Three, chronic prostatitis
The common symptoms can be summarized in the following five categories:
(1) urinary discomfort may appear frequent urethral burning, pain can be radiated to the head of the penis; early morning urethral orifice mucus mucus and pus secretion, cloudy urine or white flow after stool; serious end urinary hematuria and urinary difficulty or urinary retention.
(2) Local symptoms Posterior urethra Discomfort in the perineum and anus, with a feeling of pressure or fullness, especially when squatting or defecating.
(3) Radiation pain The prostate or seminal vesicles are richly innervated by sympathetic nerves, when inflammation occurs, the internal tension of the gland increases, which can stimulate the sympathetic nerves and cause metastatic low back pain, which can radiate to the penis, testicles, scrotum, groin, perineum, abdomen, thighs, buttocks, rectum, etc.
(4) Sexual dysfunction Chronic prostatitis can cause loss of libido or loss of ejaculation pain, blood sperm, premature ejaculation, impotence, seminal emission and infertility. Treatment with drugs and warm water sitz baths, etc.
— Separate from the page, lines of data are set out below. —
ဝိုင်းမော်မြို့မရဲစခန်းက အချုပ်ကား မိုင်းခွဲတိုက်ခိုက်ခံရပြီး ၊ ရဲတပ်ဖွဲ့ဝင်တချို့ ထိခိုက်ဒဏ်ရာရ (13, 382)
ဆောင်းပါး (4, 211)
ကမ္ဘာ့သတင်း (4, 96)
IV. Pubic Nerve Compression
Also known as pubic canal syndrome, it is a rare cause of chronic pain where the pubic nerve located in the pelvis is truncated or compressed. The pain is significant and worsens when sitting. Other symptoms include genital numbness, erectile dysfunction, fecal incontinence and urinary incontinence. Typical pain is caused by sitting, relieved by standing, and disappears by lying down or sitting on a stool.
If perineal pain is related to posture, it suggests ductal syndrome, which is the most valuable diagnostic basis. In addition there is the problem of urinary and fecal incontinence. It needs to be differentiated from the more common chronic prostatitis/chronic pelvic pain syndrome or interstitial cystitis. Causes Pregnancy or accidents or incidental surgical accidents. Anatomic abnormalities can lead to PNE due to fusion of the pubic nerve into other anatomic structures or entrapment between the iliac nodes and the iliac sphenoid ligament.
Strenuous and prolonged bicycle riding, especially with an improperly shaped or positioned bicycle seat, can eventually thicken the iliac nodes and iliac spinal ligaments, which can trap the pudendal nerve between them and lead to PNE. treatment options include behavior modification, physical therapy, analgesics, pudendal nerve sealing, surgical nerve release, and the latest high-frequency pulse therapy.